_Description of the task_
Which lines in the records below contain the word "Provincia"? Report each of them.

_Stored data_
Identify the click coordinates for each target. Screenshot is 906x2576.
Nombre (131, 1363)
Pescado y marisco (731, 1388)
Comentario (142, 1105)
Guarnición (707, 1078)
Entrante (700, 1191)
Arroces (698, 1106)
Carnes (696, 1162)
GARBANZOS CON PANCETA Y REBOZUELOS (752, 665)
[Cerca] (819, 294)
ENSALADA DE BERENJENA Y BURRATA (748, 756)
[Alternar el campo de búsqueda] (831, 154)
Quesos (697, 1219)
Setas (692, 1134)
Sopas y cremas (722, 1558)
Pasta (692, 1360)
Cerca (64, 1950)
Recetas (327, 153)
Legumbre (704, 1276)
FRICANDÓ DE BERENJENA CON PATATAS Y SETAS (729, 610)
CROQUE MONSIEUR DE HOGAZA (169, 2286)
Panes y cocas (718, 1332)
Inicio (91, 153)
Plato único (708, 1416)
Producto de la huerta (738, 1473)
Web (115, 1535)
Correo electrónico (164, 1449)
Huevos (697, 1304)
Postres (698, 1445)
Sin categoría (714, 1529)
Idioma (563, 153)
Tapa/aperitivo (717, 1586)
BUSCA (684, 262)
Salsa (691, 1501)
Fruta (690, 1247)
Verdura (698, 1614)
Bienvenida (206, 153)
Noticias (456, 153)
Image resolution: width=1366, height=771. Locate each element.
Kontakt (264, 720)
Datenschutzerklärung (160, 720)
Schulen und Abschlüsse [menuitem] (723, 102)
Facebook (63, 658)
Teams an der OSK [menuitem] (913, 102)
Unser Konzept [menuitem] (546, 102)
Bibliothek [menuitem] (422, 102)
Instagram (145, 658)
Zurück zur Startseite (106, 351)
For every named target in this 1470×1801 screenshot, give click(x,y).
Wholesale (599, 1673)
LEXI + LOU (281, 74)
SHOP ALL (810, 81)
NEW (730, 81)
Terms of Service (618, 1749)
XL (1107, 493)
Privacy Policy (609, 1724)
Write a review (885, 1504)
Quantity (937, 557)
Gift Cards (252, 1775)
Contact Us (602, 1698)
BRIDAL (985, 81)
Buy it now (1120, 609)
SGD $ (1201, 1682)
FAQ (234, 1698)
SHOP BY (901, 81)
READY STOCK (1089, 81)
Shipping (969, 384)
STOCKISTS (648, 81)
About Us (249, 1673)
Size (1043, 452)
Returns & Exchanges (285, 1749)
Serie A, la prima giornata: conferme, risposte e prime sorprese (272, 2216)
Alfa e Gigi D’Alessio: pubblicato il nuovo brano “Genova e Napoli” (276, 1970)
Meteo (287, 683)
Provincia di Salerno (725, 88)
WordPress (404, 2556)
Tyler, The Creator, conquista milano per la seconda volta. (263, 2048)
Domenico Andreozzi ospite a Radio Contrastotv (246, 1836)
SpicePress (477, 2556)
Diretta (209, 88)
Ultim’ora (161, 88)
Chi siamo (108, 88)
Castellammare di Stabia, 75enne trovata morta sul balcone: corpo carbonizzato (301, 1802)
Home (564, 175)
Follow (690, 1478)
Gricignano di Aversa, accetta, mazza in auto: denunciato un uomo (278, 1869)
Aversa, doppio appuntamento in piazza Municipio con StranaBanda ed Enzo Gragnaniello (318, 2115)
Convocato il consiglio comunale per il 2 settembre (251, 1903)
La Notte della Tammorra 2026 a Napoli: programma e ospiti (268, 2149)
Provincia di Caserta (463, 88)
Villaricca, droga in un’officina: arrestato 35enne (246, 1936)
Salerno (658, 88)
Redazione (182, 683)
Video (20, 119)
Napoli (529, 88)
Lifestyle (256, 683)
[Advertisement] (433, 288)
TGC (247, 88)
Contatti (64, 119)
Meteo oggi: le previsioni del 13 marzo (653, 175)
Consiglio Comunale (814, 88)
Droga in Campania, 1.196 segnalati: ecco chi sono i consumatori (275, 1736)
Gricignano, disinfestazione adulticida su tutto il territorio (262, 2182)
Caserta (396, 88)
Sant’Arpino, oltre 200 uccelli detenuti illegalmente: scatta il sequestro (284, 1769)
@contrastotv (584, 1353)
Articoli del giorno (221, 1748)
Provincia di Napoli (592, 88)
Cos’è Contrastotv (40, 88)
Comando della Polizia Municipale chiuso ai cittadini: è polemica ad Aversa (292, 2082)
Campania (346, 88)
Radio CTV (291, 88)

_Answer for this exercise_
Provincia di Salerno (725, 88)
Provincia di Caserta (463, 88)
Provincia di Napoli (592, 88)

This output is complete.